Pourquoi le gland?

L’Exploitation agricole Poggio Cappiano est en mesure de fournir des glands pour l’alimentation des porcs. En prenant contact à temps avec l’Exploitation agricole Poggio Cappiano, vous pouvez décider des quantités, programmer les commandes et choisir le type d’emballage.

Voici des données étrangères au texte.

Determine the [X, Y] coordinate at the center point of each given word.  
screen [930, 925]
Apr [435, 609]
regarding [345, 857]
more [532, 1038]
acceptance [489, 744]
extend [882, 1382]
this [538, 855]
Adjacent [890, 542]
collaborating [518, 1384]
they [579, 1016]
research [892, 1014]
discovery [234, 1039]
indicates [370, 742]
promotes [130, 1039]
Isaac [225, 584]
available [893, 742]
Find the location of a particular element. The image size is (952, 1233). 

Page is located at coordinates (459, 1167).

Nous sommes à votre disposition pour tout devis.
Si vous êtes intéressés, nous vous conseillons de prendre contact avec nous d’août à septembre, de manière à être inclus dans la programmation des fournitures.

Pourquoi le gland

Depuis toujours, le gland est associé au fourrage des porcs qui se sont toujours nourris de ce fruit des bois particulier.
Le bouleversement de l’élevage porcin, du gardiennage libre ou en étable à un élevage fortement intensif, avec la transformation en industrie sans terre d’une production étroitement liée au territoire, a exclu, au cours des dernières décennies, cet aliment précieux pour le régime alimentaire des porcs dans de nombreux élevages.

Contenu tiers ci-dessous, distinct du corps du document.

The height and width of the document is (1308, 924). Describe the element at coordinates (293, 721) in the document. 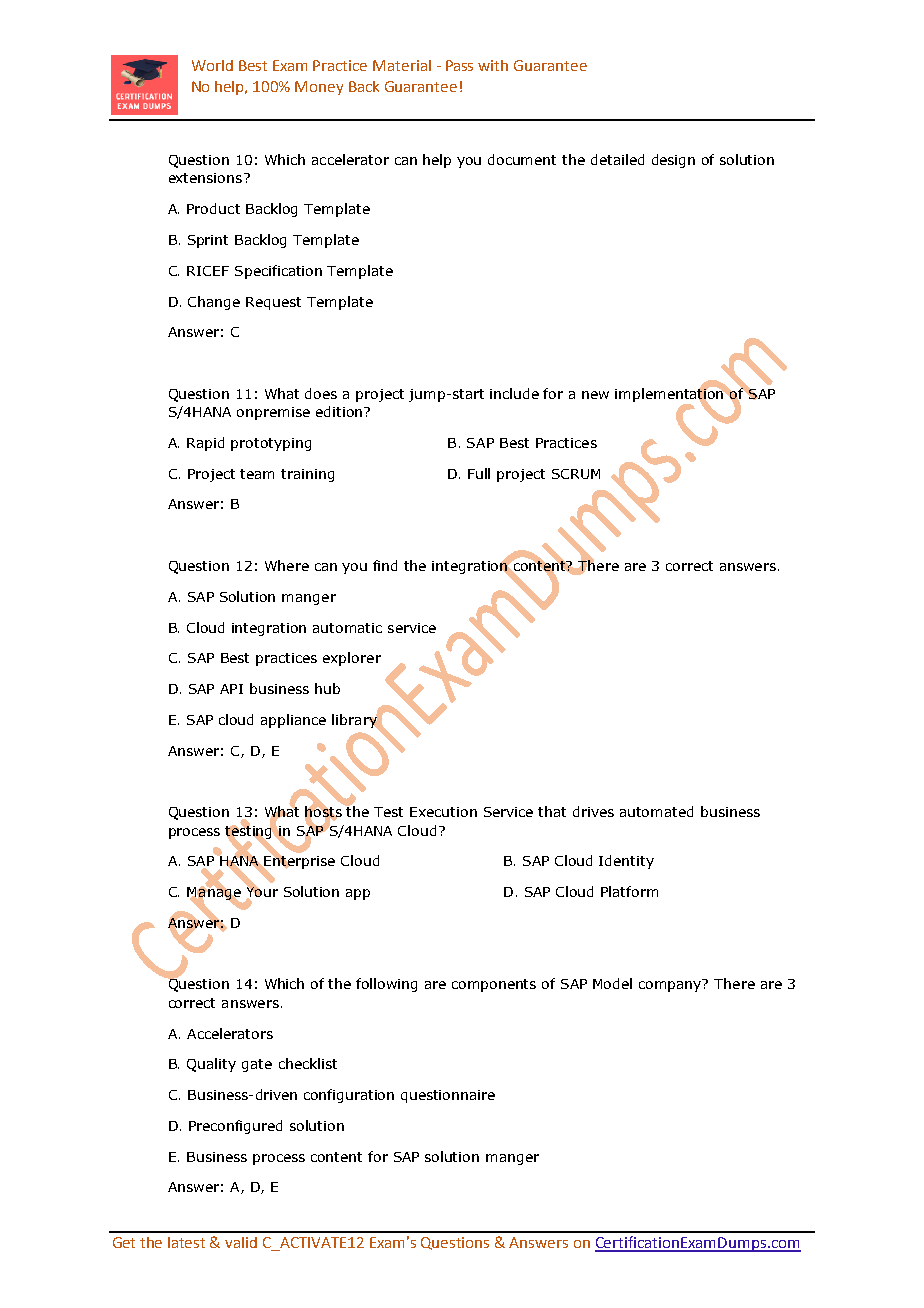

I see `appliance` at that location.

Mais en même temps, l’affirmation de la recherche de la qualité, avec la revalorisation et l’application d'anciennes techniques, de cultures et d’élevage et, par conséquent, avec la diffusion de l’agriculture/zootechnie biologique qui réunissent ces deux concepts, on a redécouvert ces aliments, dont la validité est confirmée par les exploitations qui utilisent tous les jours ces fruits, associés naturellement à d’autres aliments pour un apport protéique supérieur.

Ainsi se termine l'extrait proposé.